EXERCISE A
Turn the listing, from its first line up to and including the line with "click(x=719, y=757)", into a numbered list, leaving out any blank lines.

04. Solution: Clean and Tokenize

# download necessary NLTK data
import nltk
nltk.download(['punkt', 'wordnet'])

# import statements
import re
import pandas as pd
from nltk.tokenize import word_tokenize
from nltk.stem import WordNetLemmatizer

url_regex = 'http[s]?://(?:[a-zA-Z]|[0-9]|[$-_@.&+]|[!*\(\),]|(?:%[0-9a-fA-F][0-9a-fA-F]))+'


def load_data():
    df = pd.read_csv('corporate_messaging.csv', encoding='latin-1')
    df = df[(df["category:confidence"] == 1) & (df['category'] != 'Exclude')]
    X = df.text.values
    y = df.category.values
    return X, y


def tokenize(text):
    detected_urls = re.findall(url_regex, text)
    for url in detected_urls:
        text = text.replace(url, "urlplaceholder")

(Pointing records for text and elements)
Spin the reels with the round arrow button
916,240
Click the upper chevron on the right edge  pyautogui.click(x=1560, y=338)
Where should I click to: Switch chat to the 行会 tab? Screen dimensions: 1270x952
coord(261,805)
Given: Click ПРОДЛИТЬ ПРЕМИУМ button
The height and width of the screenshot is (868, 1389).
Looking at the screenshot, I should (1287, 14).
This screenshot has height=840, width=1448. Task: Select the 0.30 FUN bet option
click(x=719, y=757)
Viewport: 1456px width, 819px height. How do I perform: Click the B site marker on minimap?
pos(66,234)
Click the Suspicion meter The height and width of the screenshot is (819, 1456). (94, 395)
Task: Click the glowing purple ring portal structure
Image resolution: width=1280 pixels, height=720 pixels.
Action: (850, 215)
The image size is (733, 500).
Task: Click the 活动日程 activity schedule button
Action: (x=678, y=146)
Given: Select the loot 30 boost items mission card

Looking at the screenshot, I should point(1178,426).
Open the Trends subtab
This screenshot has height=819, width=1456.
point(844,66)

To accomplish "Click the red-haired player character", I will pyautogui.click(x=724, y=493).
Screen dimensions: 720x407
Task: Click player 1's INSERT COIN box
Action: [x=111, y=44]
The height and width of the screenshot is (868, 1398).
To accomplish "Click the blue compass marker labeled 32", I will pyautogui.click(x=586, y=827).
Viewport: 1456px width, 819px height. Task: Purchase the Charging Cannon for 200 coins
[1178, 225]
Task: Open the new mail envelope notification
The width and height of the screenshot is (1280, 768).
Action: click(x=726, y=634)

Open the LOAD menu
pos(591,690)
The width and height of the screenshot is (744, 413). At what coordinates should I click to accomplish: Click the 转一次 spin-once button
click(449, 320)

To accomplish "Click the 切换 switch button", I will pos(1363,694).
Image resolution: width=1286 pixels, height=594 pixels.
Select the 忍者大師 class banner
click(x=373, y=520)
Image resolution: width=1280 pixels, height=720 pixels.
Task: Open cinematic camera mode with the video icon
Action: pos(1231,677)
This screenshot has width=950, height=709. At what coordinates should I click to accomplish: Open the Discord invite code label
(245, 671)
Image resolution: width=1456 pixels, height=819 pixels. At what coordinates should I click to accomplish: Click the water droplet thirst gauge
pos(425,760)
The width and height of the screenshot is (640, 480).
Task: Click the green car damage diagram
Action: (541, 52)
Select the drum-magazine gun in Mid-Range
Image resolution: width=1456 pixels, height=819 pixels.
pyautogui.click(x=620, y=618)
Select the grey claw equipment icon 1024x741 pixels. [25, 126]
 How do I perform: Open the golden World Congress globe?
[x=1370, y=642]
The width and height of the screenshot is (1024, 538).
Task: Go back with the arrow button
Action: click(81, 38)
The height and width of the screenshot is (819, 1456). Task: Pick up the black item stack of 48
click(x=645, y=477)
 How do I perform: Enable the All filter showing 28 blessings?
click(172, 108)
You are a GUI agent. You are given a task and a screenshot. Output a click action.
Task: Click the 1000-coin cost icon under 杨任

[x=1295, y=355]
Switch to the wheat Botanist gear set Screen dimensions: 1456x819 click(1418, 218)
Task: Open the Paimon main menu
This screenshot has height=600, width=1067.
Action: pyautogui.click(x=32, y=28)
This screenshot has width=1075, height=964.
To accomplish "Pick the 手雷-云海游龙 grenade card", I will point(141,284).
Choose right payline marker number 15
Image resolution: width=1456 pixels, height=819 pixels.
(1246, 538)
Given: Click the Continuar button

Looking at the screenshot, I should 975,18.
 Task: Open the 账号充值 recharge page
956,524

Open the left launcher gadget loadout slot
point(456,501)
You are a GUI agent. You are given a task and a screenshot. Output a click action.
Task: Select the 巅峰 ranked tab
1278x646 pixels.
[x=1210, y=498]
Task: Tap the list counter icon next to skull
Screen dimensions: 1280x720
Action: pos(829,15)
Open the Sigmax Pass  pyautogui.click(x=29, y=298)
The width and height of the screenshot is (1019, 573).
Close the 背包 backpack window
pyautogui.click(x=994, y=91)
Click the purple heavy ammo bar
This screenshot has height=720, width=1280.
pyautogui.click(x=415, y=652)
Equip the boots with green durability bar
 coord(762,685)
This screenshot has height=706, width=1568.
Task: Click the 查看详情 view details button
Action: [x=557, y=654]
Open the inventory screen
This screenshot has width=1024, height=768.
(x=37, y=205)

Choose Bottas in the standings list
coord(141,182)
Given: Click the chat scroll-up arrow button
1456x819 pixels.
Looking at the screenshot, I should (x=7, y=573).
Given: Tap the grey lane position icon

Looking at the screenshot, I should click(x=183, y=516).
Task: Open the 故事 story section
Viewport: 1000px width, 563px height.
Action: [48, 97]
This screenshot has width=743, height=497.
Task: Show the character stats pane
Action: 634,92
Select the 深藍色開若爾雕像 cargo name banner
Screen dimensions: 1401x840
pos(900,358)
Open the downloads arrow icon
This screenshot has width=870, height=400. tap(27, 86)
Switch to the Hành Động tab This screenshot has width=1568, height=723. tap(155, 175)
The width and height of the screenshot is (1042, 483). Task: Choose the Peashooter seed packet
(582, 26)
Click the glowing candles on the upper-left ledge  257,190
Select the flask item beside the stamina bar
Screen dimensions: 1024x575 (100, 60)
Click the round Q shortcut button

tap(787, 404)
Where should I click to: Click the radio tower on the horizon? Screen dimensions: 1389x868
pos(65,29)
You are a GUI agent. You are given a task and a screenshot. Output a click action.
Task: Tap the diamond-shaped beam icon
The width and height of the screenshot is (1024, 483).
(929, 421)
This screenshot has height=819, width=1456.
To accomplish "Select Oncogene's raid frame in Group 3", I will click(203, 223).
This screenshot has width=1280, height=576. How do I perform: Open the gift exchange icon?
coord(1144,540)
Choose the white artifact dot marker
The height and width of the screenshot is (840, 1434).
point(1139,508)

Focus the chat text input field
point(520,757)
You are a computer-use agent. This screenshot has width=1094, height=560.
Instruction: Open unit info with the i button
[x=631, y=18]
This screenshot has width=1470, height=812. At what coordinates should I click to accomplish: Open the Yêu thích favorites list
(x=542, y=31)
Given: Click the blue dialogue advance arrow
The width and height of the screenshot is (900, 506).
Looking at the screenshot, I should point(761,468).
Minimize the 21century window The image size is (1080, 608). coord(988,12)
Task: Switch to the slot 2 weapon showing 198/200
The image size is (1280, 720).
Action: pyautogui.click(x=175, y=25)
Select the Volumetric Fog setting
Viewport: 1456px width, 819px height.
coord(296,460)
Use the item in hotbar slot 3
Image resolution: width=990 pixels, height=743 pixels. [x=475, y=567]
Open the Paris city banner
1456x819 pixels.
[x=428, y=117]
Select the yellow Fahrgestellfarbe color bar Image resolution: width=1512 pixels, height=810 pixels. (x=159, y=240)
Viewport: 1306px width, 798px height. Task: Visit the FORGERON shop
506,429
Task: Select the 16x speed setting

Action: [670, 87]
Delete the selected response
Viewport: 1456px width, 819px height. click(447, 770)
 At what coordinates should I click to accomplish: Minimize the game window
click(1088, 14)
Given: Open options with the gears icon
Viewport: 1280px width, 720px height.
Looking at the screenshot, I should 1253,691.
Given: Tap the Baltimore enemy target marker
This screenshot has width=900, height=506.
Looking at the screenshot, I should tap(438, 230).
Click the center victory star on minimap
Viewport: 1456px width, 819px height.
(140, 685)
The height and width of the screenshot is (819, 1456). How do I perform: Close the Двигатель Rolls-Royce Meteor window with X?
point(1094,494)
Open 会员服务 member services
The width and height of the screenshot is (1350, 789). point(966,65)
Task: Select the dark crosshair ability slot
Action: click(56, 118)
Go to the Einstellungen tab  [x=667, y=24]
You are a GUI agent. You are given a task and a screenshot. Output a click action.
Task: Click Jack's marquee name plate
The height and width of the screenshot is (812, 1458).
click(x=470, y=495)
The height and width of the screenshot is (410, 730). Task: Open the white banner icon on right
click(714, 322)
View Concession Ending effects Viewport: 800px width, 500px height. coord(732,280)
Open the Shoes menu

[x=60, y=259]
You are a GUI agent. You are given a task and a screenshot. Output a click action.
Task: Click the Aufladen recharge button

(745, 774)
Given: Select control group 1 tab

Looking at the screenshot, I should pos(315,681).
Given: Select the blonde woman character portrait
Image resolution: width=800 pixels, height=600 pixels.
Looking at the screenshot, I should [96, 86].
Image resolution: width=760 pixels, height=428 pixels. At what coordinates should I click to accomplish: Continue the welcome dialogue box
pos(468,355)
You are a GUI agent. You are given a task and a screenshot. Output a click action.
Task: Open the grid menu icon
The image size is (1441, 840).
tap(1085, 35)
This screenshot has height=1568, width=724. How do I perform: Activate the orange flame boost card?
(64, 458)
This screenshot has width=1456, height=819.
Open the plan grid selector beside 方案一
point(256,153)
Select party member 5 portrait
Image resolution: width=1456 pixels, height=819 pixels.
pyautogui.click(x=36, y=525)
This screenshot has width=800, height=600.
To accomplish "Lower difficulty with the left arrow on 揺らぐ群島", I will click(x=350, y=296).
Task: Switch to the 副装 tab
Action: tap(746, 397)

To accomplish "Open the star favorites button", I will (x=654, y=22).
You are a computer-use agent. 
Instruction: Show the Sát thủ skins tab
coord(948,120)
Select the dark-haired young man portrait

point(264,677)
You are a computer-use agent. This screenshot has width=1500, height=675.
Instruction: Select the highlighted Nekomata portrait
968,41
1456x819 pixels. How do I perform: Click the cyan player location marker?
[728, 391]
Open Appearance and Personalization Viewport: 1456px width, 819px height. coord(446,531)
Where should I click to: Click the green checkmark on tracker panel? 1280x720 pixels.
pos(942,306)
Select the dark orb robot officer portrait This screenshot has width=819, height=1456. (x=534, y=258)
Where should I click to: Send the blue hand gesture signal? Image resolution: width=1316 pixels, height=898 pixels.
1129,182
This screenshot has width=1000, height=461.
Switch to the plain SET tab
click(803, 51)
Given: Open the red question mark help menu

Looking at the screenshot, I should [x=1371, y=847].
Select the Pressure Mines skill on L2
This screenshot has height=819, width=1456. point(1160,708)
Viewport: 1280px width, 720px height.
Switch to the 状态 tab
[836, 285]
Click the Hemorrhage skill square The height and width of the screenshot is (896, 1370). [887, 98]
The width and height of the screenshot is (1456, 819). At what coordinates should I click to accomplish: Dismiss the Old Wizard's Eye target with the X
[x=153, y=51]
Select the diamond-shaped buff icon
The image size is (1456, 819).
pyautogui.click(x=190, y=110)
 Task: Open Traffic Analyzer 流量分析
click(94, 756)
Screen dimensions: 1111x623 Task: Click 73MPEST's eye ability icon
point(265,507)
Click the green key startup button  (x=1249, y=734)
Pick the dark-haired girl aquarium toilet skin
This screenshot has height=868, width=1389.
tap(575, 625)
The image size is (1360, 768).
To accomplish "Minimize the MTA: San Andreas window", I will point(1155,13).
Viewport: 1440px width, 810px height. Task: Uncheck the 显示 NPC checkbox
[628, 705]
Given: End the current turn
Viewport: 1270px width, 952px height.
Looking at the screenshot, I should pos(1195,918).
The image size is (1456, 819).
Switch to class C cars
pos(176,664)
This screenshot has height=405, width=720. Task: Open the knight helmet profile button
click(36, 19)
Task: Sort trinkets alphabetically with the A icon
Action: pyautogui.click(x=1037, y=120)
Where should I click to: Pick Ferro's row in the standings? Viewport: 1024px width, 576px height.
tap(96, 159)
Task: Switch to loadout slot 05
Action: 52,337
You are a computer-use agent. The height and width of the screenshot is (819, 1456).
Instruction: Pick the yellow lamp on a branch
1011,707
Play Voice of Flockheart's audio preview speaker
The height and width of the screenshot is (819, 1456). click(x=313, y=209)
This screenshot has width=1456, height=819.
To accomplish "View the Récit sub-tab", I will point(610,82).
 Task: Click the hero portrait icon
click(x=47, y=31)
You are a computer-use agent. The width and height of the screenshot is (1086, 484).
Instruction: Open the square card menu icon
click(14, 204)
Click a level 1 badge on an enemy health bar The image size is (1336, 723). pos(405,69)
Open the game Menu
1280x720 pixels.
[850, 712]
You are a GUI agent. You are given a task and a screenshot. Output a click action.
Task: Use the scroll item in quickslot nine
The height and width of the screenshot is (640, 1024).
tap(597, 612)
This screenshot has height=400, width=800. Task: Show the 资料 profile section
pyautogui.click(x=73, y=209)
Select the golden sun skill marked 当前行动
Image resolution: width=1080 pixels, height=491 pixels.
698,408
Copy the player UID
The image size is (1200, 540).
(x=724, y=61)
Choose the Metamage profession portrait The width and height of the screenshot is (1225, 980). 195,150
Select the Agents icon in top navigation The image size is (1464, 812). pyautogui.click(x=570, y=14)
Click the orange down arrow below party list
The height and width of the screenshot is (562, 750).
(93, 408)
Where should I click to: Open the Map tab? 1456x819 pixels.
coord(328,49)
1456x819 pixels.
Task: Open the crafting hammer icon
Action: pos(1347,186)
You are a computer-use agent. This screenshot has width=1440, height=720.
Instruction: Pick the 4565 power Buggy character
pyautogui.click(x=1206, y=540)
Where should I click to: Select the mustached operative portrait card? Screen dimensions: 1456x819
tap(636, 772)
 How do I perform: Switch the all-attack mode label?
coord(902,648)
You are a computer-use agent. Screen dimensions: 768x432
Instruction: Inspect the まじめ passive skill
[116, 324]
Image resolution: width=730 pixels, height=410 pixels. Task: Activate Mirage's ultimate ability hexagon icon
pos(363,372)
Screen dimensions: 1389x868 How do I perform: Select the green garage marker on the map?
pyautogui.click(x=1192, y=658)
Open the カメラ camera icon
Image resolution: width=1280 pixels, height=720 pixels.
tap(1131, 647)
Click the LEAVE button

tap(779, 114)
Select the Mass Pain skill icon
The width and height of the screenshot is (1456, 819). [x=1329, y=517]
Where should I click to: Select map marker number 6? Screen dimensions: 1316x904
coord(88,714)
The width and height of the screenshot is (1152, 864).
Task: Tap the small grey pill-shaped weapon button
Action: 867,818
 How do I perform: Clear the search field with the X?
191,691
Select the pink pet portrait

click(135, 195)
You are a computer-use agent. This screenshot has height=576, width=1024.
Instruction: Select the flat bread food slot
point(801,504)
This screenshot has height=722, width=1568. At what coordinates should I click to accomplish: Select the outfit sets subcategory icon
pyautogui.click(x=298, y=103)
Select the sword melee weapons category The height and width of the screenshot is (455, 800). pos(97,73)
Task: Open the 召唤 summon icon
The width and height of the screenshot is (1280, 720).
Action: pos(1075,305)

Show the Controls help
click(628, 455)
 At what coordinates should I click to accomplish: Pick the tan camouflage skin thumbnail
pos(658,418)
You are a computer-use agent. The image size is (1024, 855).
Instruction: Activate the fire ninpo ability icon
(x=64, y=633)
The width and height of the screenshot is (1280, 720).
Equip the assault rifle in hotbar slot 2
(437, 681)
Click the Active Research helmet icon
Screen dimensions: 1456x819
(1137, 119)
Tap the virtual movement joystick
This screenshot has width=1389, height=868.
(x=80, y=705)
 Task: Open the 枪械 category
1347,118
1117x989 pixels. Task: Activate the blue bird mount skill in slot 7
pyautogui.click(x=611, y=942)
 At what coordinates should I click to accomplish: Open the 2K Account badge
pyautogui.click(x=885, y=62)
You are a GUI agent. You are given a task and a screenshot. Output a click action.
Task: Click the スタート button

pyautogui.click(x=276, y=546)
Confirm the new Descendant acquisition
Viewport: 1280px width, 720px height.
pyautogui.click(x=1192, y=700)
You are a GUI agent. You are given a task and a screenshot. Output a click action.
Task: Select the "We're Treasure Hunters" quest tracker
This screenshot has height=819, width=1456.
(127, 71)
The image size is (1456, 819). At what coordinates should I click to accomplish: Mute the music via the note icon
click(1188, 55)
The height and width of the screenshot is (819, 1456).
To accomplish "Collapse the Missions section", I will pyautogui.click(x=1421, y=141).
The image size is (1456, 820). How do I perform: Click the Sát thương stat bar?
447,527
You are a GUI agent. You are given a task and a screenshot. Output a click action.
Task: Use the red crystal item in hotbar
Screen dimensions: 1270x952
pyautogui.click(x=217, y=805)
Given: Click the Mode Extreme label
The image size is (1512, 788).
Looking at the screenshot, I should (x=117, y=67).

EXERCISE B
Reproduce the clean-and-tokenize code from "# import statements" up to and including "df = pd.read_csv('corporate_messaging.csv', encoding='latin-1')".

RESULT A
1. Spin the reels with the round arrow button
2. 916,240
3. Click the upper chevron on the right edge  pyautogui.click(x=1560, y=338)
4. Where should I click to: Switch chat to the 行会 tab? Screen dimensions: 1270x952
5. coord(261,805)
6. Given: Click ПРОДЛИТЬ ПРЕМИУМ button
7. The height and width of the screenshot is (868, 1389).
8. Looking at the screenshot, I should (1287, 14).
9. This screenshot has height=840, width=1448. Task: Select the 0.30 FUN bet option
10. click(x=719, y=757)

RESULT B
# import statements
import re
import pandas as pd
from nltk.tokenize import word_tokenize
from nltk.stem import WordNetLemmatizer

url_regex = 'http[s]?://(?:[a-zA-Z]|[0-9]|[$-_@.&+]|[!*\(\),]|(?:%[0-9a-fA-F][0-9a-fA-F]))+'


def load_data():
    df = pd.read_csv('corporate_messaging.csv', encoding='latin-1')